Material to process:
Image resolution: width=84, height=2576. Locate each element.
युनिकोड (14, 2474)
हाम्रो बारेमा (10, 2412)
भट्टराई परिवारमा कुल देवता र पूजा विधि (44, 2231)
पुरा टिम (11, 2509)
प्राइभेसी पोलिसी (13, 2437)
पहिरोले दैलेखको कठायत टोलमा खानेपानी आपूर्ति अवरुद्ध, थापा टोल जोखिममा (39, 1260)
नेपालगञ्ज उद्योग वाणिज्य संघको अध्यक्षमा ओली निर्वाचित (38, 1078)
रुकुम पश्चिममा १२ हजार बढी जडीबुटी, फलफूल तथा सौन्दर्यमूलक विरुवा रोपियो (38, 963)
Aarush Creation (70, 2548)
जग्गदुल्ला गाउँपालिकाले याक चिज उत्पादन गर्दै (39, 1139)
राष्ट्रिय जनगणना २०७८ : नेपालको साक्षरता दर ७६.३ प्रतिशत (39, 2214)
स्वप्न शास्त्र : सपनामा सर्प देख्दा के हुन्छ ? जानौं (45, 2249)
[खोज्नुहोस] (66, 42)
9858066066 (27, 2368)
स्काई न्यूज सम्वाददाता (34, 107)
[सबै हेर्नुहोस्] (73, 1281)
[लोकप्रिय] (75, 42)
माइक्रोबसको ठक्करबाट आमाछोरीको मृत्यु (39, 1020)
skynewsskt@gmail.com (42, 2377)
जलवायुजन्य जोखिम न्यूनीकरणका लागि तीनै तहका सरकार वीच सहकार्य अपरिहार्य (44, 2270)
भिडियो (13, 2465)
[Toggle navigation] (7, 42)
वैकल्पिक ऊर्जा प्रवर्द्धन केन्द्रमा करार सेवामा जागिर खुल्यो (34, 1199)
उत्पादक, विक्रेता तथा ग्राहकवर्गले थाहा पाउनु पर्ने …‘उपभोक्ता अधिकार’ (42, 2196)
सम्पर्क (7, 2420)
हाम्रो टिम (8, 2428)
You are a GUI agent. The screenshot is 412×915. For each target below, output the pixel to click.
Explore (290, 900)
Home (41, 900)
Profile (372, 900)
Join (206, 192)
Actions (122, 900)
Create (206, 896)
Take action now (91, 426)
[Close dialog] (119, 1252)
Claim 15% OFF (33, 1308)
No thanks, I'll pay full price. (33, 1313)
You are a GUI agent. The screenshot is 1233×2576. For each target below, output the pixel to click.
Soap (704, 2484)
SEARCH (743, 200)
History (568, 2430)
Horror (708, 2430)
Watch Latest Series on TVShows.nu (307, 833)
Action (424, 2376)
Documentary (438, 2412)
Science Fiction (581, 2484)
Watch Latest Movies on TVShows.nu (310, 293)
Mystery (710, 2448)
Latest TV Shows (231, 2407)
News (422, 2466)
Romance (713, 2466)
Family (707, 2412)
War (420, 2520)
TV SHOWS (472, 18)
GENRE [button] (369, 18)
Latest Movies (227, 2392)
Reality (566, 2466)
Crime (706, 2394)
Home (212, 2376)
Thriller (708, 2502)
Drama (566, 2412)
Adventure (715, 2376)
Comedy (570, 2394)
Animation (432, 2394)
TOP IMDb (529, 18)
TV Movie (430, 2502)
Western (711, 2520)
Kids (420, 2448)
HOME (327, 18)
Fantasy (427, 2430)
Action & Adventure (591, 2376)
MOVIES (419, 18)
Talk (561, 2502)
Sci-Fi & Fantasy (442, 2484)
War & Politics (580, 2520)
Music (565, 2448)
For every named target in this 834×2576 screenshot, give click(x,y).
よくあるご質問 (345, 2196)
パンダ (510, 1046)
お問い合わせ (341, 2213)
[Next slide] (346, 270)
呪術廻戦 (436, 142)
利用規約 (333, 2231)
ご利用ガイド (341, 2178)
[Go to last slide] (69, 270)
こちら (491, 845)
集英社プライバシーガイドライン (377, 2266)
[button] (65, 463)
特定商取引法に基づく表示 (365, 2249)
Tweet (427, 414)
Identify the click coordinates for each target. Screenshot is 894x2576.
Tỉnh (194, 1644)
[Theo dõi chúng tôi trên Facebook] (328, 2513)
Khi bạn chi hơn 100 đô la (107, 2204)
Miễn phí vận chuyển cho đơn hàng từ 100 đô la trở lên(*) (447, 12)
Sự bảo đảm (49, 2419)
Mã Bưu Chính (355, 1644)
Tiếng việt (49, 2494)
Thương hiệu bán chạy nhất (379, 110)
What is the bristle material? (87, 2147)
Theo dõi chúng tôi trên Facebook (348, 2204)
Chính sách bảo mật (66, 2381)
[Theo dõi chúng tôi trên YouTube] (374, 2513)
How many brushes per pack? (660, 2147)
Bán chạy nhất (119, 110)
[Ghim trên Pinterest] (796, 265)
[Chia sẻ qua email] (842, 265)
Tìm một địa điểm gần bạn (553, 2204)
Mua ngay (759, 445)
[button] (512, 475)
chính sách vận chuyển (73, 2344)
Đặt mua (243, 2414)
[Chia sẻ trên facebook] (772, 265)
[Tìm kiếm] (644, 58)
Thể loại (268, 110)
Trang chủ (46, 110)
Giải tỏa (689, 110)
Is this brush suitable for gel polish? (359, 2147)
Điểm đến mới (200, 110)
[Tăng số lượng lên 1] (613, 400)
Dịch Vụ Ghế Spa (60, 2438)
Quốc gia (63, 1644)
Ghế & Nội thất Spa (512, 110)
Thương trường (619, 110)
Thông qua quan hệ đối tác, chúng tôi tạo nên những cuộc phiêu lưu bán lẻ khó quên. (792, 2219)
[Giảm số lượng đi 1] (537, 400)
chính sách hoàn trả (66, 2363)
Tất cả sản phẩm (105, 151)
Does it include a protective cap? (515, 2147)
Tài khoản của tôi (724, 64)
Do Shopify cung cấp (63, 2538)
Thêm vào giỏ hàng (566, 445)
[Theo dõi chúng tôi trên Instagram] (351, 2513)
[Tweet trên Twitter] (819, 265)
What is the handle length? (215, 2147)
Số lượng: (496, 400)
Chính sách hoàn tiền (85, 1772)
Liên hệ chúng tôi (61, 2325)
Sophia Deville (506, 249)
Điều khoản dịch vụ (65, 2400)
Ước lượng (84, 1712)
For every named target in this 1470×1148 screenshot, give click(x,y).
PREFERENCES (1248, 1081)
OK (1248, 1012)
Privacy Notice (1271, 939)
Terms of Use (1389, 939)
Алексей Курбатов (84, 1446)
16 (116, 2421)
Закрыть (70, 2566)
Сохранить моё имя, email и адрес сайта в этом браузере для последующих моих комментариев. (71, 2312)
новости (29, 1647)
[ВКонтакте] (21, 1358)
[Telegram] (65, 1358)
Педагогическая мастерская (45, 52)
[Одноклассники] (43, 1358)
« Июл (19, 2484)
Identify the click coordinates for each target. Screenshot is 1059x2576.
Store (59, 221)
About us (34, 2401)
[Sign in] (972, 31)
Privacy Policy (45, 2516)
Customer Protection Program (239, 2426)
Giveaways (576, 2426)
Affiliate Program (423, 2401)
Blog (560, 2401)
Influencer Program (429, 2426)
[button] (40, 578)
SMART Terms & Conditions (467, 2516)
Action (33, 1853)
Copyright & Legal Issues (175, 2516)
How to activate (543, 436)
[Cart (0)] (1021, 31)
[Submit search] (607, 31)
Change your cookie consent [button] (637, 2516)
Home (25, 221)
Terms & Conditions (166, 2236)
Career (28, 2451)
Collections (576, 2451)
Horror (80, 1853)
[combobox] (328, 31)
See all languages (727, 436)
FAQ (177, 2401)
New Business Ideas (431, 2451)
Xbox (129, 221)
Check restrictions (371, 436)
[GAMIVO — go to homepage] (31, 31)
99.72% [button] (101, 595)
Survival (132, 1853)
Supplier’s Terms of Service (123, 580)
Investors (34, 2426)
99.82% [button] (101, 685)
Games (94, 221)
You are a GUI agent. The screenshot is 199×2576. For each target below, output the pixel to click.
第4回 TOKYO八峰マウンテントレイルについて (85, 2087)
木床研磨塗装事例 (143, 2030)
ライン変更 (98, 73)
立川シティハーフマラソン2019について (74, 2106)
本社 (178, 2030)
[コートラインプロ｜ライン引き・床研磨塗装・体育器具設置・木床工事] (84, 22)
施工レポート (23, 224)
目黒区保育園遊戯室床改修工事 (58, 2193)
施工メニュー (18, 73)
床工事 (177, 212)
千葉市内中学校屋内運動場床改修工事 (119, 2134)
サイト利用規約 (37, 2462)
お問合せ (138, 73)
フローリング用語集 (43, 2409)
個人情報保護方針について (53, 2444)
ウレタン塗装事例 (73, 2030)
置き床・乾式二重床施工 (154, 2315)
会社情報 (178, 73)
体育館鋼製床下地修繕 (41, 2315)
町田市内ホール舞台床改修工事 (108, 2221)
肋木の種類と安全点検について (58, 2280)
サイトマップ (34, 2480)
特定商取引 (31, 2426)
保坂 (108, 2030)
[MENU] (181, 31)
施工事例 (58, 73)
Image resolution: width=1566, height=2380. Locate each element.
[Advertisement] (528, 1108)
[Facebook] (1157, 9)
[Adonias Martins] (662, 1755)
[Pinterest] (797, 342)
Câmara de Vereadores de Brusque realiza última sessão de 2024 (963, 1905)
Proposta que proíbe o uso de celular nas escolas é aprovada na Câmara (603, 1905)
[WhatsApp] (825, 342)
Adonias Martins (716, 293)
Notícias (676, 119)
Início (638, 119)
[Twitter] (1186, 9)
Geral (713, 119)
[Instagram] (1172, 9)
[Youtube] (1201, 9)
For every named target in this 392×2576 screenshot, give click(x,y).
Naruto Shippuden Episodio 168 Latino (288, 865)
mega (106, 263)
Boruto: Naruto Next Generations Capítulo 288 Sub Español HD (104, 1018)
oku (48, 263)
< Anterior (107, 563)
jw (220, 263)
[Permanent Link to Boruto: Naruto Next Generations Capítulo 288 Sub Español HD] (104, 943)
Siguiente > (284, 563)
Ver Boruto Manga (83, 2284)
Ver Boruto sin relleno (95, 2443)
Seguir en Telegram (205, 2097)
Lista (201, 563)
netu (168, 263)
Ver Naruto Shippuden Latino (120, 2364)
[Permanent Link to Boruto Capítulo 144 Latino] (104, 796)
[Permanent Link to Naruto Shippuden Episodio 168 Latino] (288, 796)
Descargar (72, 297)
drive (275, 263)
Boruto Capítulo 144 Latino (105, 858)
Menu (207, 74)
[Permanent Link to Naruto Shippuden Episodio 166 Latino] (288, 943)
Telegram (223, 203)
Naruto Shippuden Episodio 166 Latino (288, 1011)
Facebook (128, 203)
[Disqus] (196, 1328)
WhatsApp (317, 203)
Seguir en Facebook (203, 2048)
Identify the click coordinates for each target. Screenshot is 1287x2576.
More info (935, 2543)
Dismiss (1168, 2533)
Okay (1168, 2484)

Your assignment: After reading the entries above, state the number of lines that contain the word "resolution", adding nothing else.

Exercise output: 2